Losordo is director of the university's Feinberg Cardiovascular Research Institute and director of cardiovascular regenerative medicine at Northwestern Memorial Hospital.

"The stem cells themselves can assemble into blood vessels," Losordo said. "They can also secrete growth factors that stimulate and recruit other stem cells to come into the tissue and help with the repair. It's an amazing biology we're trying to leverage in these folks."

The approach has proven to be effective in mice and rats during pre-clinical studies where stem cells were transplanted into the limbs of the animals.

"Based on that, we think it has a good chance of helping humans," Losordo noted.

"This is a dreadful disease in which the profession has failed to offer much in the way of relief for these patients," Losordo said. "We're hoping this will have some impact."

The trial is being conducted at 20 different sites nationally. The first two patients received their transplants at Northwestern Memorial Hospital.

Wounds that don't heal, the breakdown of tissue, and gangrene can be the result of severely blocked arteries in the leg and sharply diminished blood flow. More than 100,000 limbs are amputated in the United States due to the painful condition call critical limb ischemia (CLI).

Affecting 1.4 million people, the emerging health problem is serious. By the time they reach the age of 70, and estimated 15 percent of the population will suffer from this disease.

Patients who have exhausted all other medical options including angioplasty, stents and bypass surgery to repair blocked circulation in their legs were the target of the Northwestern-led phase I/IIa study, which will include 75 people with CLI around the country.

Affecting about 10 million people in the United States, critical limb ischemia is the result of advanced peripheral artery disease. In peripheral artery disease, people develop blockages in their arteries and vessels that slow or stop the blood flow to their legs.

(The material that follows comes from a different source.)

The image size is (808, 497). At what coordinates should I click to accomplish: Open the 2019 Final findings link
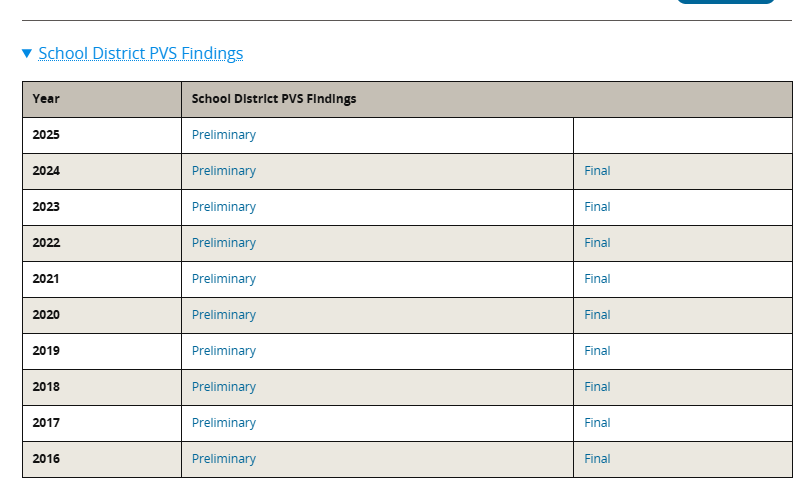pos(597,351)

The condition is called CLI when they have wounds on their legs or feet that will not heal and pain at rest in their lower legs. If left untreated, CLI can result in a patient having toes, a foot or even a leg amputated.

People begin to experience pain when they walk, then when just sitting, as CLI progresses. Since blood flow decreases when people lie down, the pain is the worst at night. In order to lessen the pain and aid in blood flow, some even sleep in chairs.

"Peripheral artery disease is a big health problem," Losordo said. "There is an emerging awareness of this disease on public health."

The risk of developing the condition is elevated by high blood pressure, diabetes, high cholesterol and smoking.

However, Losordo points out that, “some people don't smoke, have diabetes or high blood pressure and can still have blocked arteries in their legs.”

Losordo uses the subject's own purified stem cells for the randomized, double blind, placebo-controlled trial. CD34+ stem cell from bone marrow are first released into the blood stream by a stem cell stimulating drug. The patient takes this drug for five days prior to the stem cell extraction. Then, the CD34+ enriched blood is obtained by way of an intravenous line that is inserted into a subject's vein to collect blood through a machine that removes a population of blood cells. Losordo further selects and enriches the cells to select only CD34+ cells.